Dor Guez's installation is based on a manuscript from his family's archive that belonged to his paternal grandfather, a Holocaust survivor (Credit: Steven Paneccasio)

Dor Guez'due south installation is based on a manuscript from his family unit's archive that belonged to his paternal grandfather, a Holocaust survivor (Credit: Steven Paneccasio)

In his installation, Dor Guez, the son of a Palestinian mother and a North African Jewish father, creates a museum-manner display of objects, documents and prints to bring to life again the multiplicity of losses of his family'south Judeo, Tunisian, and Standard arabic languages and culture. Hadar Gad's powerful large-scale, dream-like collage paintings are based on historical photographs of the backwash of the destruction of Jewish belongings by Nazi soldiers. Finally, Lisa Oppenheim bases her series of mysteriously clouded photo-collages on the merely remaining image of a still-life painting – by the Franco-Flemish painter Jean-Baptiste Monnoyer – that disappeared afterwards its confiscation by the Nazis from a Jewish household in Paris.

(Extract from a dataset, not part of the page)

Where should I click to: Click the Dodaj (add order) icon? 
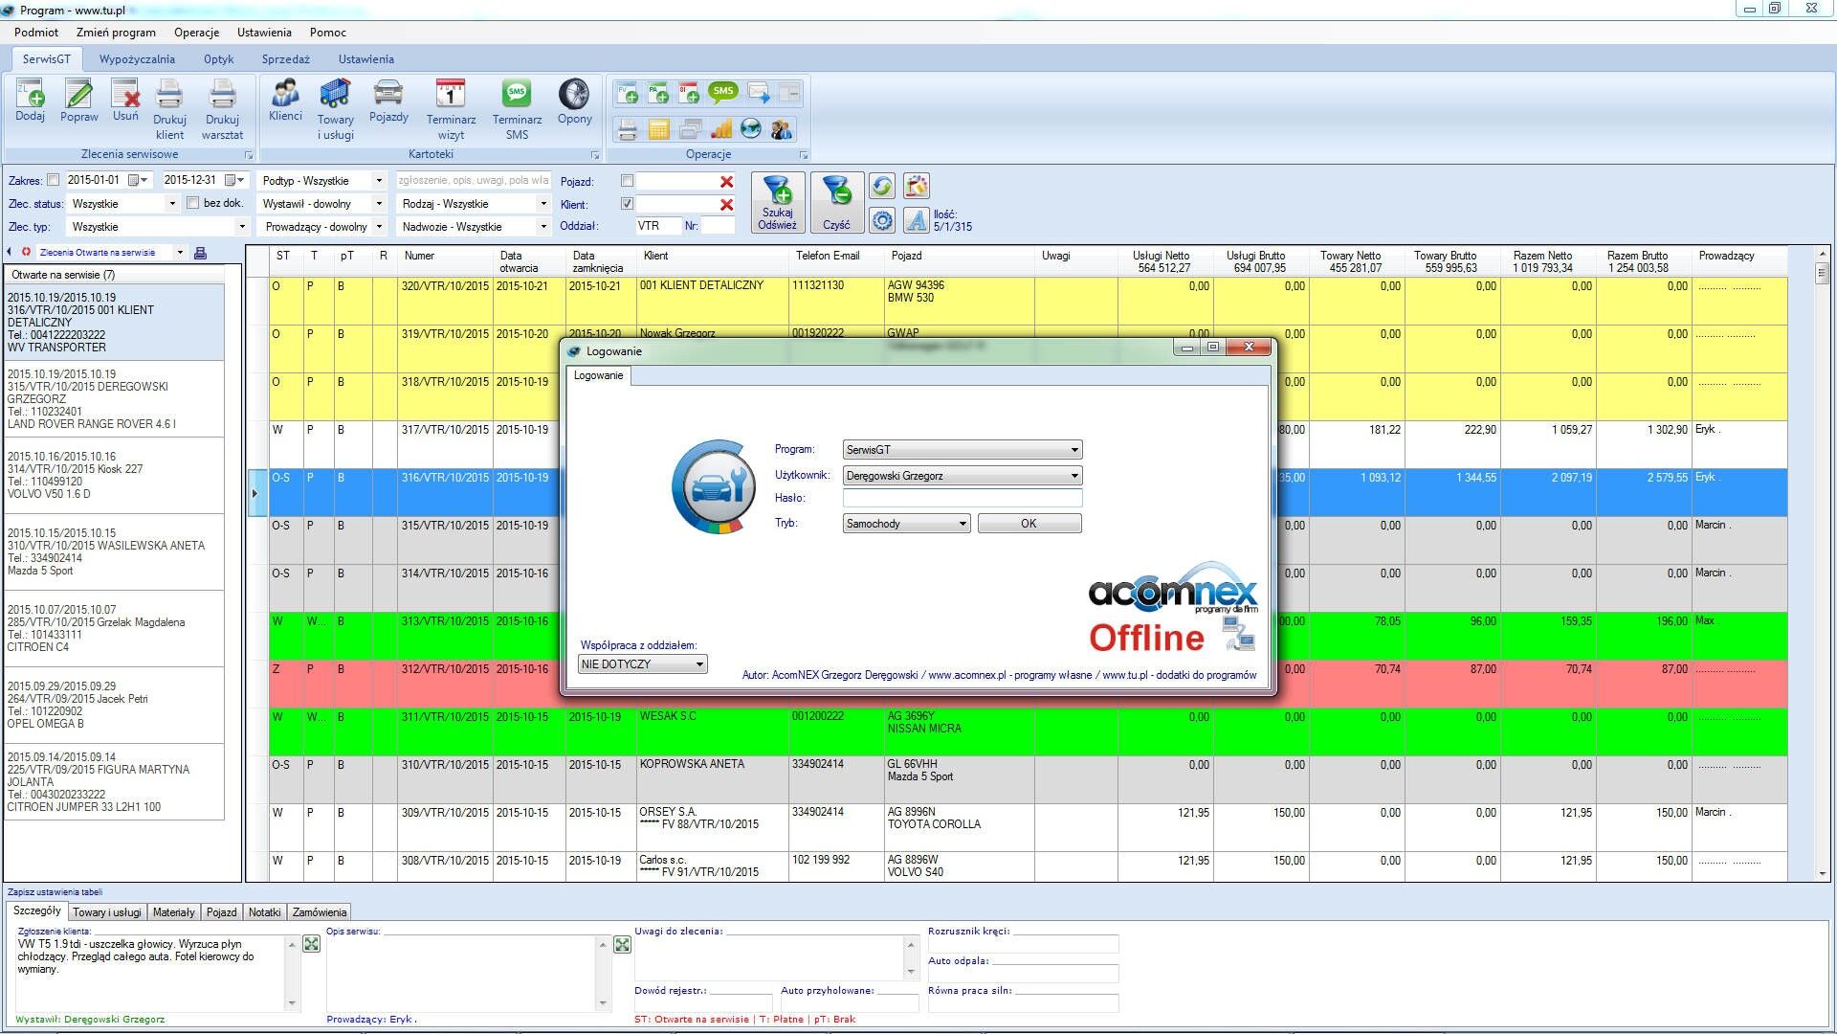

These, and so, are the afterlives that remain. The emotional bear on of the exhibition is overwhelming: joy and gratitude at the rescue of and then many exquisite artworks; grief at the losses endured past the destroyed Jewish communities of Europe; and finally comfort in the knowledge that their stories exercise suffer. There might even be a blink of hope that these narratives could also bring some perspective in resolving the many ongoing restitution cases around the earth. In the concurrently, the archetypal journeys of the world'south looted artworks continue.

Afterlives: Recovering the Lost Stories of Looted Art is at New York'due south Jewish Museum until 9 January, 2022.